Insight into the crack evolution and mechanism of catalyst-coated membrane undergoing freeze–thaw cycling in fuel cells

Abstract

The evolution of catalyst-coated membrane (CCM) under saturated humidity conditions during freeze–thaw cycling was investigated, with a particular focus on the evolution of initial cracks within the catalyst layer (CL) and their impact on the proton exchange membrane (PEM). A quasi in-situ fuel cell fixture was designed to enable direct observation of the CCM via scanning electron microscopy (SEM). As the number of freeze–thaw cycles increases, the initial cracks in the CL gradually propagated, with new cracks appearing around them. These CL cracks tend to extend along the larger pores, which essentially represent gaps between agglomerates. The overall trajectory of formed cracks appears to be influenced by the flow channel direction.

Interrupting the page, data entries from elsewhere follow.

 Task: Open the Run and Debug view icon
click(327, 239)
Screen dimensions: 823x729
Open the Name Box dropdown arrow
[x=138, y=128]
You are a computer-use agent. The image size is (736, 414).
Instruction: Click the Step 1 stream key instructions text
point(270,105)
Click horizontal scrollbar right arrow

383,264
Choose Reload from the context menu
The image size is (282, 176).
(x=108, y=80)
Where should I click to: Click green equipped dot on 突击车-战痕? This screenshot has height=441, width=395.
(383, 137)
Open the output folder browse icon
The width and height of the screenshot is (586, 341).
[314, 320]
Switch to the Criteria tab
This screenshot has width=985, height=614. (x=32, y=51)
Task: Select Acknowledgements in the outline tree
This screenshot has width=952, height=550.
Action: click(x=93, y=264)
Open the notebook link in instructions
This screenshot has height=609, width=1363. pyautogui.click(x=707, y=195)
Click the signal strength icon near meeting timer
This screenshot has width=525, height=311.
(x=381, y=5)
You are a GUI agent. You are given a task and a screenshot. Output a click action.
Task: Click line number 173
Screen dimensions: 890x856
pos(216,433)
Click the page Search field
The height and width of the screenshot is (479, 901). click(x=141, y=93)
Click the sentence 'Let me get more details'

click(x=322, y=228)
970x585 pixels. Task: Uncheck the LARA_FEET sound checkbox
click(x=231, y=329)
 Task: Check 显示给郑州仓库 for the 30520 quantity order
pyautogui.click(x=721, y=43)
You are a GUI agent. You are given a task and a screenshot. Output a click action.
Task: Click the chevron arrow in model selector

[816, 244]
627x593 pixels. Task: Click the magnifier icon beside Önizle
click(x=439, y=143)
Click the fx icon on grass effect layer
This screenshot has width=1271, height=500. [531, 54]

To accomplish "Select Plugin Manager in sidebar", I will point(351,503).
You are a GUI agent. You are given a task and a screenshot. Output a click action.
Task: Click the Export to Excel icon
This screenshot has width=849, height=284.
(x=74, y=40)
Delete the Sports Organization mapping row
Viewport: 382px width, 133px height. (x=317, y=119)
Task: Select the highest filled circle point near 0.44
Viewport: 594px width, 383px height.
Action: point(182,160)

Additionally, under freeze–thaw cycling, cracks in the CL led to the formation of cracks in the PEM. A strong correlation is found between the direction of membrane cracks and CL cracks, suggesting a direct impact of the CL defects on the structural integrity of the PEM. Furthermore, some cracks at the tips of CL cracks even penetrate through the entire membrane. This study provides valuable insights into the degradation mechanisms of CCMs under low-temperature environmental conditions and could inform future design improvements for enhanced durability.